Use two pans if needed.
- Don’t skip drying the broccoli: Wet florets won’t crisp. Pat dry after washing.
- Don’t burn the garlic: It turns bitter fast. Keep the heat low and cook just until fragrant.
- Don’t use pre-grated, powdery cheese: Freshly grated Parmesan melts better and tastes richer.
- Don’t under-season: Broccoli needs enough salt to make the flavors pop.
Alternatives
- Dairy-free: Use ghee or a plant-based butter and swap Parmesan for a dairy-free Parmesan-style crumble or nutritional yeast.
- Air fryer method: Toss as directed and cook at 390°F (200°C) for 10–12 minutes, shaking once, then finish with garlic butter and Parmesan.
- Frozen broccoli: Roast straight from frozen at 425°F.
Add 5–8 minutes and don’t thaw. Expect slightly less crispness but still great flavor.
- Extra toppings: Add toasted almond slivers, crispy bacon bits, or a sprinkle of lemon zest for a new twist.
- Spice swaps: Try smoked paprika, onion powder, or a pinch of cayenne. For a herby finish, toss with chopped parsley.
FAQ
Can I make this ahead?
Yes.
Roast the broccoli and keep the garlic butter separate. Reheat the broccoli in a hot oven, then toss with warmed garlic butter and Parmesan right before serving.
Is this recipe gluten-free?
Yes, all the ingredients are naturally gluten-free.

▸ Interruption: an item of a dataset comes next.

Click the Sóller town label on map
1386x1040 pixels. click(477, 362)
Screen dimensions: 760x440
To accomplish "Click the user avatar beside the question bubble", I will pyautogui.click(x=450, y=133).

Just double-check any spice blends and Parmesan labels to be sure.
How many carbs are in this dish?
It varies slightly by portion, but a typical serving (about 1 cup) has around 4–6 grams of net carbs, mostly from the broccoli.
What’s the best Parmesan to use?
Use freshly grated Parmigiano Reggiano for the best flavor and melting.
Pre-shredded works in a pinch but won’t be as rich.
Can I use broccoli stems?
Absolutely. Peel the tough outer layer, slice the stems into coins or matchsticks, and roast them along with the florets.
Why isn’t my broccoli getting crispy?
It’s usually too much moisture or crowding. Dry the florets well, use enough oil, and give them breathing room on the pan.
A hot oven is key.
What protein pairs well with this?
Grilled chicken thighs, baked salmon, steak, or roasted pork tenderloin are all great. This also works in a bowl with cauliflower rice and sausage.
Wrapping Up
Keto Garlic Parmesan Broccoli is a simple side that delivers big on flavor and texture. With golden, crisp edges, buttery garlic, and a salty Parmesan finish, it’s the kind of dish you’ll make on repeat.
Keep the method the same and play with add-ins to keep it interesting. Whether it’s weeknight dinner or meal prep for the week, this one fits right in and tastes like more than the sum of its parts.